Infermieri. Nursind in sciopero: “Se Governo non ci ascolta la protesta andrà avanti”

Infermieri. Nursind in sciopero: “Se Governo non ci ascolta la protesta andrà avanti”

Infermieri. Nursind in sciopero: “Se Governo non ci ascolta la protesta andrà avanti”
Oggi la protesta della categoria che ha aderito allo sciopero di 24 ore proclamato dal Nursind. Secondo le prime stime del sindacato, l’adesione è già tra il 70 e l’80 per cento, al netto del personale contingentato. Il segretario nazionale Bottega: "Il no di Mef e Funzione pubblica agli emendamenti in manovra che puntavano all’erogazione anticipata dell’indennità di specificità, svincolandola dal contratto, è stato solo la goccia che ha fatto traboccare il vaso".

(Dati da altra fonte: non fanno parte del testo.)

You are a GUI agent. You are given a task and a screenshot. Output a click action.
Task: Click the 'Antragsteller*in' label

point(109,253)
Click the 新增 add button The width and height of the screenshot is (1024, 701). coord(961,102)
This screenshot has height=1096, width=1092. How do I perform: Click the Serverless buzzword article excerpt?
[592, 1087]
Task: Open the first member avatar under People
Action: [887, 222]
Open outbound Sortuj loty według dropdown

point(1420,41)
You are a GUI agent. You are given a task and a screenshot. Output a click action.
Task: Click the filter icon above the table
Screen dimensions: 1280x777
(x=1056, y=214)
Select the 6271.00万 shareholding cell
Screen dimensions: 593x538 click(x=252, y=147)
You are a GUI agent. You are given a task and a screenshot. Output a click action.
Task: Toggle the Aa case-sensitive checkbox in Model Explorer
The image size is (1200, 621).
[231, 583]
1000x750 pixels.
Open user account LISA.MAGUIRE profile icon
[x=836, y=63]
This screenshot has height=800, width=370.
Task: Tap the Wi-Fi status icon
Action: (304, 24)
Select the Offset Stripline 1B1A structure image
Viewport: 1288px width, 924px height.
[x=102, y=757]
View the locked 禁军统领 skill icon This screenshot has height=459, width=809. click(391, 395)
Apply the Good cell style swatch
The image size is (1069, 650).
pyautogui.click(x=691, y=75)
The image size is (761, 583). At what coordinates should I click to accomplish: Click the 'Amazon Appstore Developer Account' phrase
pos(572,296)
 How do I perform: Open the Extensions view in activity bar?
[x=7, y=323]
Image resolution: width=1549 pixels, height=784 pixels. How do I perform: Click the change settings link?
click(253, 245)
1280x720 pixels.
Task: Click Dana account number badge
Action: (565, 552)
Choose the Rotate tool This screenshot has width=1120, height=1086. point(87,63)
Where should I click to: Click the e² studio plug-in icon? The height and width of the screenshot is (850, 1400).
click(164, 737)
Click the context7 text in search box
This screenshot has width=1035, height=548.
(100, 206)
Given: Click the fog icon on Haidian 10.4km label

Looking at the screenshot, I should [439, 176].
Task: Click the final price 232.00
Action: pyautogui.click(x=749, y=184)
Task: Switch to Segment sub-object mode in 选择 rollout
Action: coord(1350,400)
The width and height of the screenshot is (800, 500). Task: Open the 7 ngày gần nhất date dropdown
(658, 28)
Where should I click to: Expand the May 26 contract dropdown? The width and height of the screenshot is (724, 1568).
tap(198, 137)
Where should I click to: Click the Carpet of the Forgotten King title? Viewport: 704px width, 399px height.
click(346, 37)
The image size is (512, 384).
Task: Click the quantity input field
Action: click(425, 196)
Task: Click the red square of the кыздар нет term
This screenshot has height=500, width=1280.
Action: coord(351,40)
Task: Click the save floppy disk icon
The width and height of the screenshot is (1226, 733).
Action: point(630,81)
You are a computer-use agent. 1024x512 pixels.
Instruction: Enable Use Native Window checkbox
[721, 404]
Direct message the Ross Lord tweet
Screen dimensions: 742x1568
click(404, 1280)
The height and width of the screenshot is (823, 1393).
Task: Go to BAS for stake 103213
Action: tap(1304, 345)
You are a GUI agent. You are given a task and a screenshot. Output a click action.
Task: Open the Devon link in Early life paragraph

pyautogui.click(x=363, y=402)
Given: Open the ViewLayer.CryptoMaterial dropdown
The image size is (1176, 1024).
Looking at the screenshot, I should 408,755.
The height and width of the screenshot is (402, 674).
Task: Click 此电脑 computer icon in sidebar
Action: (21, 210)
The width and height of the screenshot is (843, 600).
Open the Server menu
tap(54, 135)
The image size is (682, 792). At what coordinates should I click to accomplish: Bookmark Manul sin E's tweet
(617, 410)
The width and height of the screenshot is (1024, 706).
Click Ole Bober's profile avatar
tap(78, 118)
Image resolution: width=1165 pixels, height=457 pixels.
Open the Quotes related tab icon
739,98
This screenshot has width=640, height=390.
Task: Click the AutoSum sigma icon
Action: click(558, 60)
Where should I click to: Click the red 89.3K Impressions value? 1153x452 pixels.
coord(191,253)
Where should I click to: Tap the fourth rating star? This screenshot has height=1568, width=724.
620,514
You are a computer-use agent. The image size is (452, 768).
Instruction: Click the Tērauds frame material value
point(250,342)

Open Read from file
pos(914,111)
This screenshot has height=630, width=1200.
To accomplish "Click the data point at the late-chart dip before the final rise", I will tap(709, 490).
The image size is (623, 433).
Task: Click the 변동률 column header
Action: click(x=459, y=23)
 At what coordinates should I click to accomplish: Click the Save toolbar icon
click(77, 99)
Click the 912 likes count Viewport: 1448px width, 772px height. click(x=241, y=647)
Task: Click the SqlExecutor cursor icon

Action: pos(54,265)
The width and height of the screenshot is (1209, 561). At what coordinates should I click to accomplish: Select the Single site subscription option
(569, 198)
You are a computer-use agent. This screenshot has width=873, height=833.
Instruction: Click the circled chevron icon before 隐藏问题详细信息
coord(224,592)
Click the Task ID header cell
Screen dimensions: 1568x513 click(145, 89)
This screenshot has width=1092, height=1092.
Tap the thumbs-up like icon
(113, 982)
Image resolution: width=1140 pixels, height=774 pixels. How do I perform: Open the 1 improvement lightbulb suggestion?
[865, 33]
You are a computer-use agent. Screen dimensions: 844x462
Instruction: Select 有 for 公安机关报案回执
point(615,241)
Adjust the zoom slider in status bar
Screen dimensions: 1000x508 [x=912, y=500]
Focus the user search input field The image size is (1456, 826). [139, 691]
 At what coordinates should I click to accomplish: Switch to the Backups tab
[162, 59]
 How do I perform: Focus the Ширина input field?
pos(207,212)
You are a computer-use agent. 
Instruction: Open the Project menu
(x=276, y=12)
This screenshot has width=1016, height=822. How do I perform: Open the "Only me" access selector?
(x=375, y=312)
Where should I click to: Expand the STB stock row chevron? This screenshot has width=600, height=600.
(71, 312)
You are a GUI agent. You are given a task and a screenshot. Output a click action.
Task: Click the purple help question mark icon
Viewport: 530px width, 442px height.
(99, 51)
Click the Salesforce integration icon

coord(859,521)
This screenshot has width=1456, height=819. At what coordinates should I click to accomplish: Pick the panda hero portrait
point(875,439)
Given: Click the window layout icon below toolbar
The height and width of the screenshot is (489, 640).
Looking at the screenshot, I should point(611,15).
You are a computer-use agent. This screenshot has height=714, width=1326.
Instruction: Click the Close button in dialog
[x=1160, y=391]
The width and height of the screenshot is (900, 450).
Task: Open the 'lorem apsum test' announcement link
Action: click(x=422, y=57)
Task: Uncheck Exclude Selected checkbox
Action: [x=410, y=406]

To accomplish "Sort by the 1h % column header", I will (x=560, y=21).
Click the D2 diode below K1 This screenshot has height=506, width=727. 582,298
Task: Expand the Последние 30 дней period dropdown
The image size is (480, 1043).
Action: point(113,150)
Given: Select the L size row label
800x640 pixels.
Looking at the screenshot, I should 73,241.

Un prelievo di sangue. Gli infermieri, insieme alle ostetriche, hanno deciso di inscenare in piazza quanto si siano svenati e dissanguati in questi 24 mesi di pandemia, lavorando sempre con abnegazione senza ricevere i dovuti riconoscimenti economici e professionali. Hanno messo a rischio le proprie vite pur di non sottrarsi al loro dovere di assistere i malati, nella totale indifferenza del Governo. Si è svolta oggi la protesta della categoria che ha aderito allo sciopero di 24 ore proclamato dal Nursind. Secondo le prime stime del sindacato, l’adesione è già tra il 70 e l’80 per cento, al netto del personale contingentato. 
I professionisti, in piazza da Nord a Sud Italia, in tutti i capoluoghi di regione, hanno scelto la Capitale per la manifestazione nazionale e per rilanciare le loro istanze al Governo, colpevole di una imperdonabile superficialità.
 
“Il no di Mef e Funzione pubblica agli emendamenti in manovra che puntavano all’erogazione anticipata dell’indennità di specificità, svincolandola dal contratto, è stato solo la goccia che ha fatto traboccare il vaso – ha spiegato il segretario nazionale Nursind Andrea Bottega -. Si trattava di una misura a costo zero, dal momento che i fondi erano già stati stanziati nella legge di Bilancio dello scorso anno, eppure l’esecutivo si è voltato dall’altra parte. Una mancanza di responsabilità di cui, purtroppo, a pagare le conseguenze non sono solo gli infermieri, ma l’intera cittadinanza”.
 
“Evidentemente dalla pandemia non tutti abbiamo imparato la lezione – ha sottolineato il sindacato -. Di sicuro non le istituzioni. Altrimenti non saremmo qui a dover spiegare l’ovvio e cioè che siamo strutturalmente sotto organico: già prima era difficile, ora con il Covid garantire i servizi è diventato quasi impossibile”. Una delegazione Nursind, dopo la manifestazione, è stata ricevuta alla Funzione Pubblica: “Il ministro Brunetta si è opposto all’erogazione della nostra indennità, dietro il paravento di una imminente chiusura del contratto di comparto, fingendo di ignorare che i tempi per vedere un piccolo aumento in busta paga non coincidono certo con la firma di una pre-intesa – ha evidenziato Bottega -. Ora tocca a lui farsi portavoce col Governo e col ministro Speranza della nostra richiesta di una redistribuzione delle risorse del Fondo sanitario. Arrivati a questo punto, infatti, l’indennità va raddoppiata. I 75 euro lordi, che dovevamo ricevere un anno fa, ora non bastano più. E se non ci daranno un riscontro, il prossimo mese saranno almeno due le giornate di sciopero”.
 
Ma non c’è solo una questione economica tra le ragioni della protesta: “Adesso gli infermieri – ha incalzato Stefano Barone, segretario Nursind Roma – pretendono che si ponga fine al vincolo di esclusività di rapporto, oltre a una piena valorizzazione della professione”: “Le competenze vanno ampliate secondo il livello di studio e aggiornate al grado di formazione universitaria; servono più posti nelle università, ma anche più infermieri docenti proprio per garantire una formazione di qualità. Inoltre, è arrivato il momento di riconoscere la malattia professionale e la nostra attività come usurante, visto che, nonostante i gravosi carichi di lavoro, le norme ancora latitano”.  Nulla è stato fatto, inoltre per “porre fine alle aggressioni fisiche e verbali di cui continuiamo ad essere le principali vittime. Il Governo – ha concluso Bottega – ci deve delle risposte subito se vuole almeno tentare di fermare l’emorragia continua di infermieri. Perché proprio di questo si tratta. Non si riesce, infatti, nemmeno a mantenere in servizio i pochi rimasti, molti dei quali si stanno licenziando, mentre i giovani, spaventati dai carichi di lavoro e da stipendi ben al di sotto della media Ue, migrano sempre più spesso all’estero”.